So many of you have been writing into us with questions around your potential crypto investments. The bets thing that we can say about this to you guys is that we are not able to give any financial advice in this field, all actions are your own. With this being said however we can identify many mistakes which a lot of first time investors have made, to help you avoid scoring any own goals when you first begin investing. Experts like Robert Testagrossa have been vocal about the risks of late, and these are some of the common errors which you should seek to avoid.
Buying Directly From The Platform
There are a number of platforms online which you can find to buy your crypto from, and they will also host exchanges where you can buy and sell from the market. The latter option here is always the best, because of the prices which you will get. Buying BTC instantly for example may be available for $58,000 whereas on the exchange you could probably get in at $56,000. The same thing happens when you look to sell, they’ll offer you a much lower price.

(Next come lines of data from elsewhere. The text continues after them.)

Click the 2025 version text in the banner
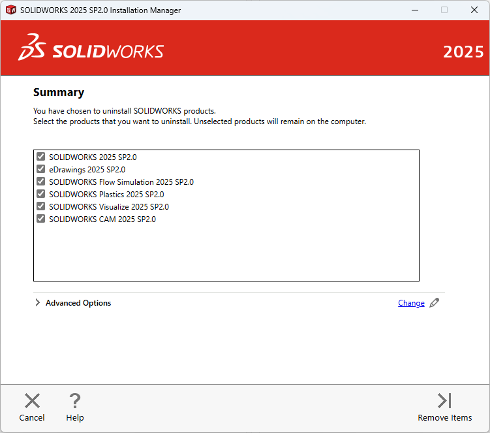 [x=463, y=52]
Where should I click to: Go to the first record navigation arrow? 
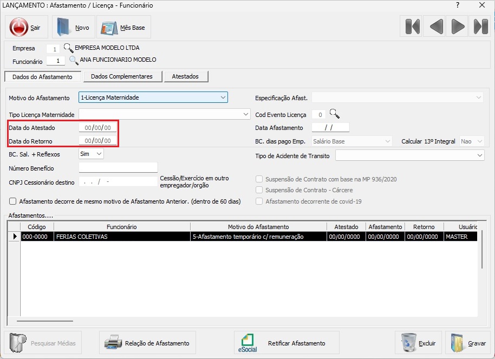(x=413, y=27)
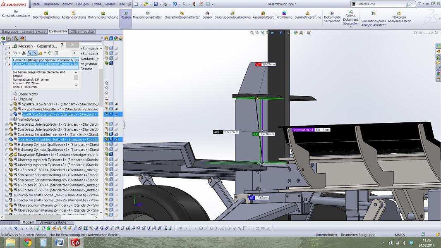Launch Symmetrieprüfung from the Evaluate toolbar
Screen dimensions: 441x248
(307, 15)
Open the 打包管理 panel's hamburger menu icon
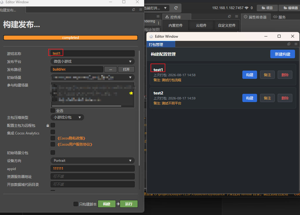This screenshot has width=300, height=215. click(x=296, y=44)
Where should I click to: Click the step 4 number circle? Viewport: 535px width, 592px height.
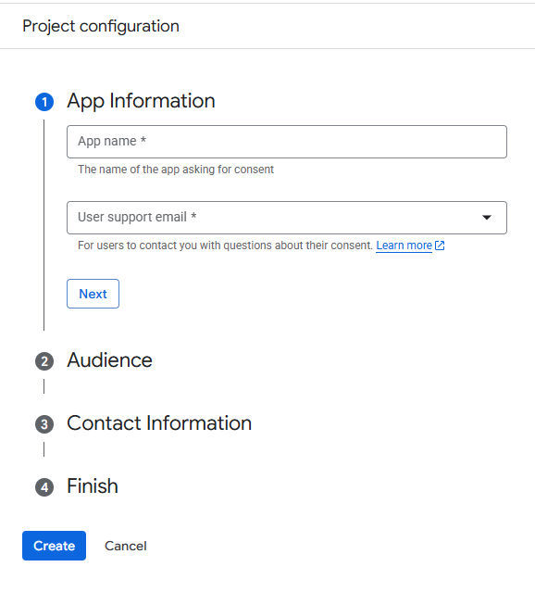click(x=44, y=487)
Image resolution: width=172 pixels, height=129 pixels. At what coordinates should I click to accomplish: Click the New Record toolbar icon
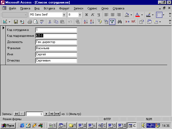[x=128, y=22]
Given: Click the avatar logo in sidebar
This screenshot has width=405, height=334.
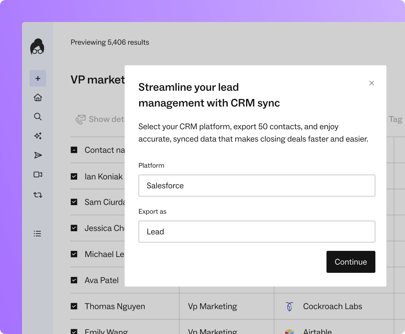Looking at the screenshot, I should point(37,47).
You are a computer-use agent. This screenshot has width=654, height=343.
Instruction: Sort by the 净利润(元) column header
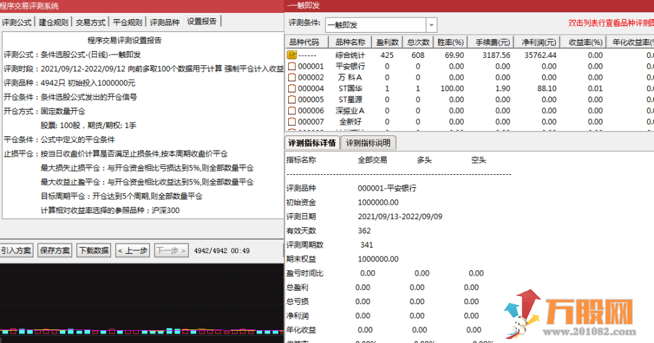pyautogui.click(x=539, y=42)
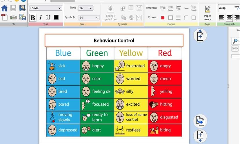240x144 pixels.
Task: Click the "frustrated" cell in Yellow column
Action: pyautogui.click(x=131, y=66)
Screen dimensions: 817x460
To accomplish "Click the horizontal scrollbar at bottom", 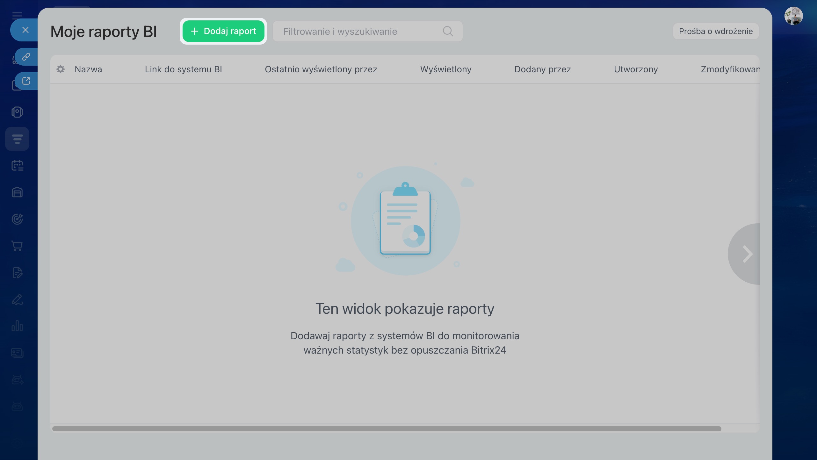I will click(x=386, y=429).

Failure to Increase Security
When you first set up your crypto wallet it is absolutely essential that you use all of the security features which they offer. This will include limits, rules once action has been taken and multi-factor authentication for when you sign in. There is no protection offered to you if you are hacked or if someone accesses your account, which is why you should ensure that you have increased our security.
Swayed By Twitter
Twitter can be a great place for you to find out about new investment opportunities but it is always essential that you have done your own research too. You cannot just trust the words of some Twitter account when it comes to investing your hard earned money —and you’d be surprised at how many people do.
Not Having a Ceiling
Prior to investing you should set yourself a ceiling price, which will be the value of your portfolio when you pull your investment out. You should also ensure that you have a floor price, in case you do lose money, so that you can get out without having lost too much. This is important as it will influence the decisions which you make for your investments, as the price rises and falls.

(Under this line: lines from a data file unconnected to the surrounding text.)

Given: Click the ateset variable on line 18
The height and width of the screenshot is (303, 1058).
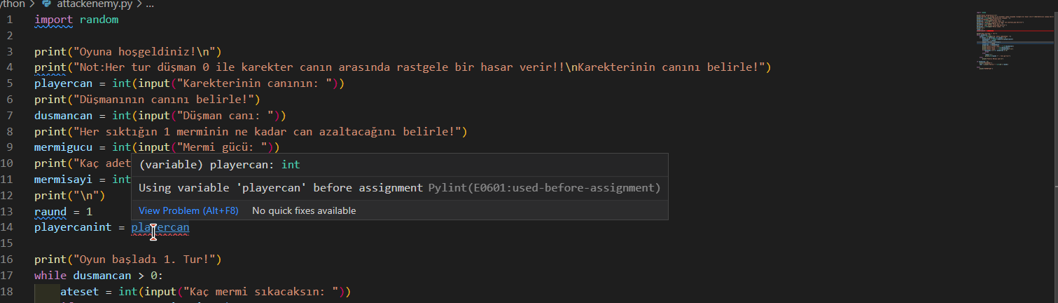Looking at the screenshot, I should click(80, 292).

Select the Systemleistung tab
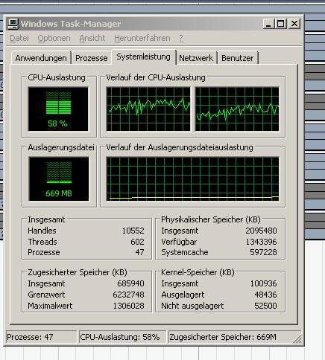pos(144,57)
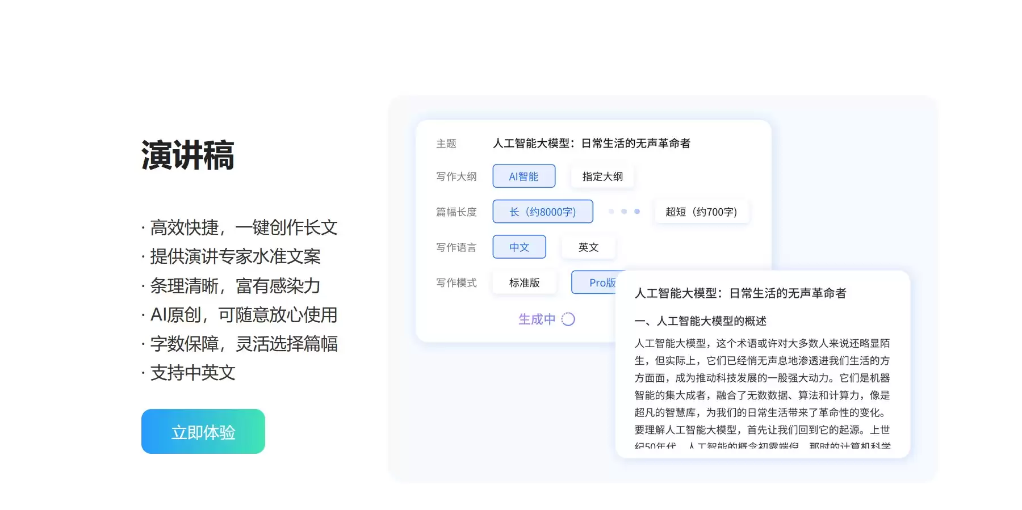Select the AI智能 outline option
The image size is (1022, 510).
pos(523,176)
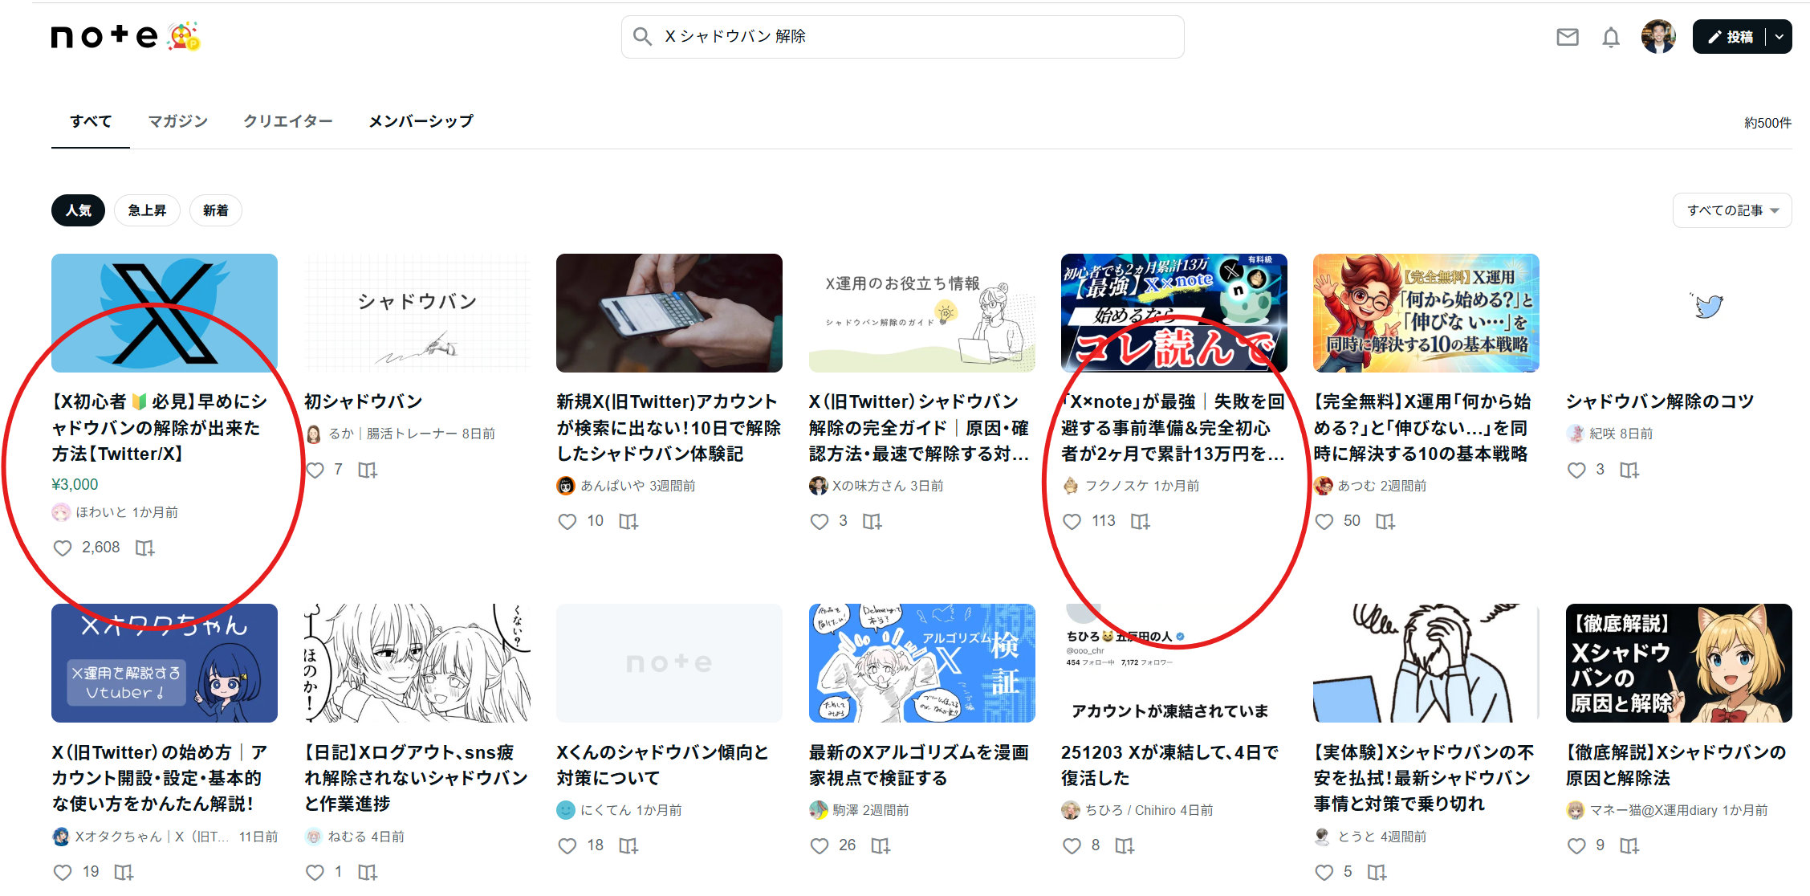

And finally you have to ensure that you don’t panic when it comes to your crypto and what the prices are doing. This is an incredibly volatile market and you will see some serious pumps and probably some brutal dumps too. Having your plan in place will ensure that you are making the best decisions to avoid any kind of panic buying or selling.
Take your time, diversify your investments, be patient and avoid making the same mistakes which so many have made before you.